La crisis bajo el puente del Naranjo: la factura de luz se eleva Q200 en una casita de lámina
La crisis bajo el puente del Naranjo: la factura de luz se eleva Q200 en una casita de lámina
Son las 15:00 horas de la calurosa tarde del 6 de mayo, bajo el puente del Naranjo, zona 7 capitalina. En su casa de dos cuartos y 16 láminas, Ofelia Uyu Patzán ayuda a su hija de 4 años a hacer las tareas -las escuelas están cerradas- mientras chinea a la menor, de 4 meses, a la que carga en sus espaldas.

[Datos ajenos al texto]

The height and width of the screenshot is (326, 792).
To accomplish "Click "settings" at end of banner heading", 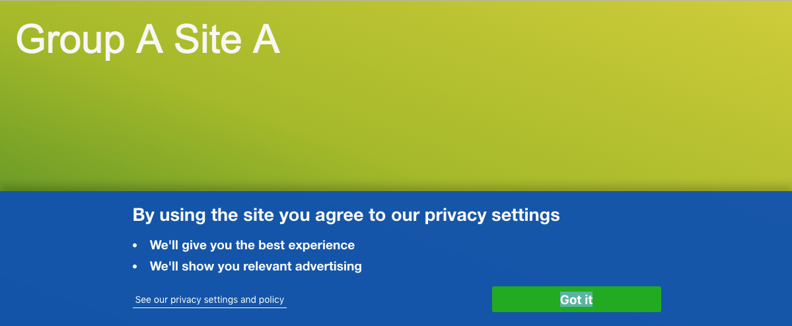I will 526,216.
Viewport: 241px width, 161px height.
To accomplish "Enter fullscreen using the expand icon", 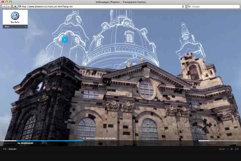I will pos(237,149).
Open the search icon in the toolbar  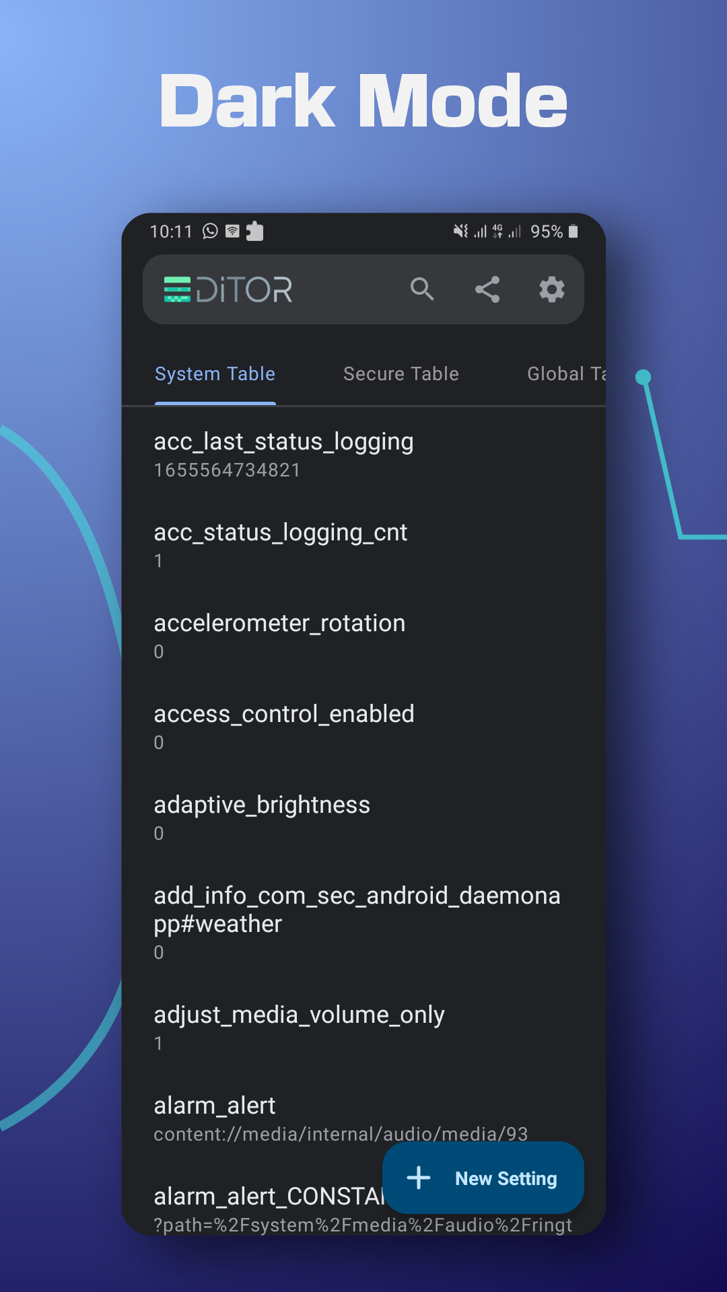[423, 290]
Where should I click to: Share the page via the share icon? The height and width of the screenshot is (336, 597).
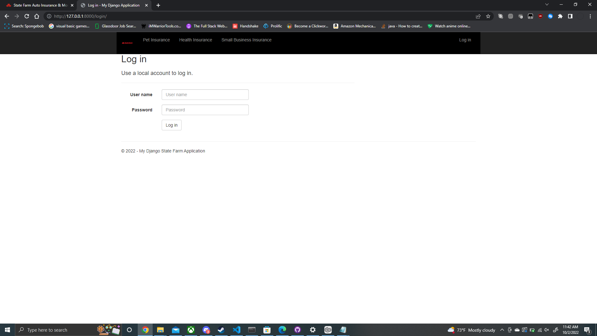[x=478, y=16]
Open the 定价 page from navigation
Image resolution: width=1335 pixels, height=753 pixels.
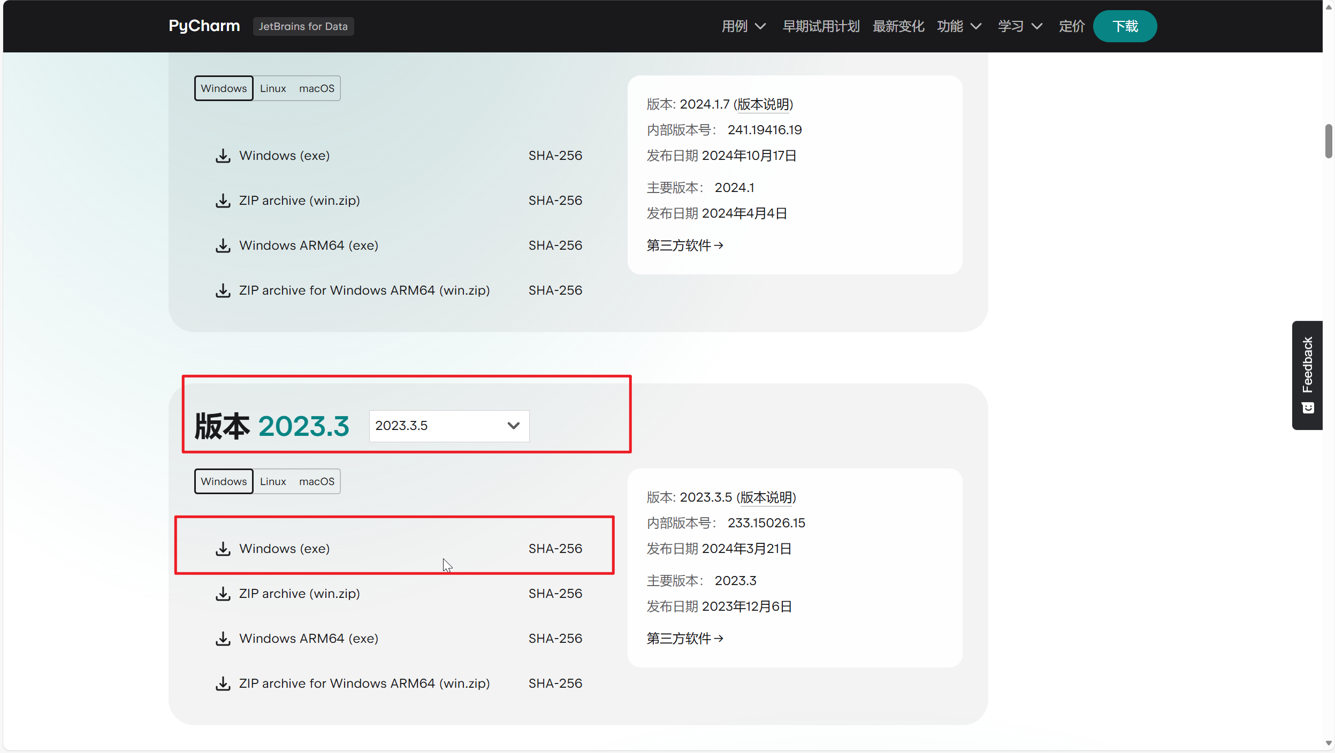(1071, 26)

Al lado de la diminuta mesita en la entrada de la casa, las otras dos niñas, de 12 y 7 años, cumplen diligentemente con sus deberes escolares, autónomas. Acaban de regresar del puente, bajando por los 40 metros de desnivel que separa el asentamiento en el que viven desde la superficie por la que cada día transitan miles de vehículos. Hace una semana, el camión de comida de una empresa de catering estaciona a la orilla de la estrecha banqueta del viaducto y entrega cientos de almuerzos a la gente necesitada que se aglomera para pedir ayuda alimentaria, ondeando banderas, trapos, playeras, bolsas de plástico… todas rigurosamente blancas, en símbolo de rendición, a la moda de estos tiempos.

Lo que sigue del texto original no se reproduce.